What was advertised in a colonial American newspaper 250 years ago today?
“J. BAILEY. Cutler. from Sheffield.”
In the early 1770s, cutlers in New York competed with each other not only for customers but also in producing elaborate images to accompany their advertisements in the city’s newspapers. It began in the spring of 1771 with Bailey and Youle, “Cutlers for Sheffield,” running an advertisement with a woodcut depicting more than a dozen items made and sold at their shop, enhancing their list of “surgeons instruments, … knives, razors, shears, and scissors.” Not long after, Richard Sause followed their lead with an advertisement featuring a woodcut depicting more than a dozen items available at his shop. Two items, a knife and a sword, had his name on them, suggesting that he marked his wares so consumers would recall who produced them and, if satisfied with the quality and durability, buy from him again. In that regard, Sause improved on the image distributed by Bailey and Youle, although his competitors may have also marked their cutlery even if the woodcut in the newspaper did not indicate that was the case.
When Bailey and Youle dissolved their partnership a year later, Youle retained the woodcut and modified it to remove any reference to his former associate. Not long after Youle disseminated that image in the public prints, Lucas and Shephard, WHITESMITHS and CUTLERS, From BIRMINGHAM and SHEFFIELD,” published their own advertisement with a woodcut showcasing many of the items they made and sold.
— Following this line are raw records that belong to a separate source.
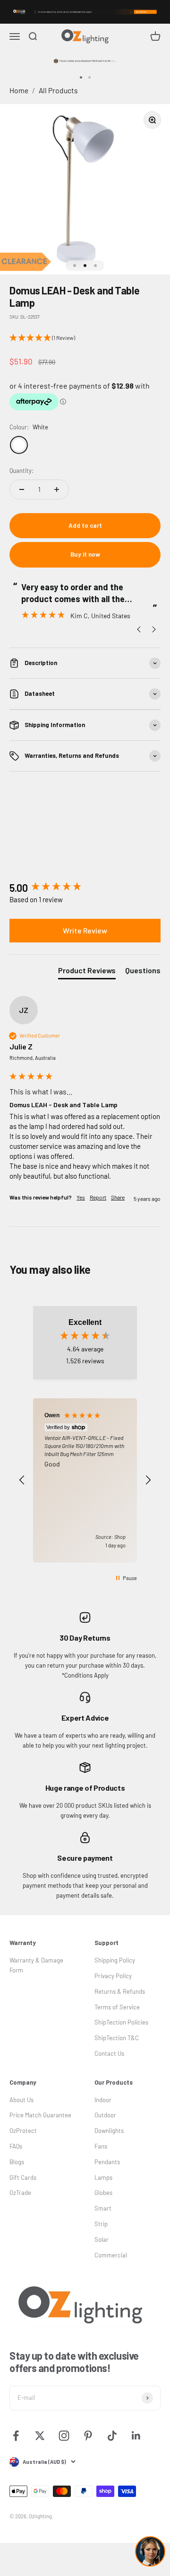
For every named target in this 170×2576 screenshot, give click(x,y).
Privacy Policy (113, 1976)
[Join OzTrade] (85, 12)
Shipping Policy (114, 1960)
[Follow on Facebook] (15, 2435)
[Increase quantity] (56, 489)
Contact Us (109, 2053)
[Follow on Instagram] (64, 2435)
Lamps (103, 2177)
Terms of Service (117, 2007)
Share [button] (118, 1197)
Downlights (109, 2130)
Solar (101, 2239)
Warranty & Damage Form (36, 1965)
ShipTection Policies (121, 2022)
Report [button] (98, 1197)
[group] (85, 887)
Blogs (16, 2162)
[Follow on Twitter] (40, 2435)
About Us (21, 2100)
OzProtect (23, 2130)
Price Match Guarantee (40, 2115)
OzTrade (20, 2192)
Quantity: (21, 470)
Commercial (110, 2255)
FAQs (15, 2146)
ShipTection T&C (116, 2038)
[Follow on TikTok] (112, 2435)
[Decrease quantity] (22, 489)
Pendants (107, 2162)
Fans (100, 2146)
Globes (103, 2192)
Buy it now (85, 554)
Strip (101, 2224)
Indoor (102, 2100)
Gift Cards (22, 2177)
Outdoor (105, 2115)
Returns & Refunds (119, 1991)
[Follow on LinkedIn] (136, 2435)
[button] (85, 338)
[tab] (87, 972)
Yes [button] (80, 1197)
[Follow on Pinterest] (88, 2435)
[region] (85, 1480)
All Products (58, 90)
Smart (102, 2208)
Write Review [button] (85, 930)
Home (18, 90)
Bailey apparently considered that strategy effective for attracting customers (or at least not losing them to his competitors) because he devised his own woodcut that enclosed “J. BAILEY. Cutler. from Sheffield” and several cutlery items within a decorative border. The copy of his advertisement gave his location as “the Sign of the Cross Swords, the Corner House opposite the Merchant’s Coffee-House.” A pair of crossed swords appeared at the center of the woodcut. A second woodcut appeared at the end of the advertisement, under a nota bene that advised that Bailey “has now for sale fullers shears.” The cutler used the additional image to distinguish his notice from those of his competitors. All three advertisements ran in the July 27, 1772, edition of the New-York Gazette and Weekly Mercury (Bailey’s on the third page, Youle’s on the first page of the supplement, and Lucas and Shephard’s on the second page of the supplement). Given the prevalence of images in advertisements placed by his competitors, Bailey may have considered it imperative to get his own woodcut depicting his wares into circulation among consumers in New York.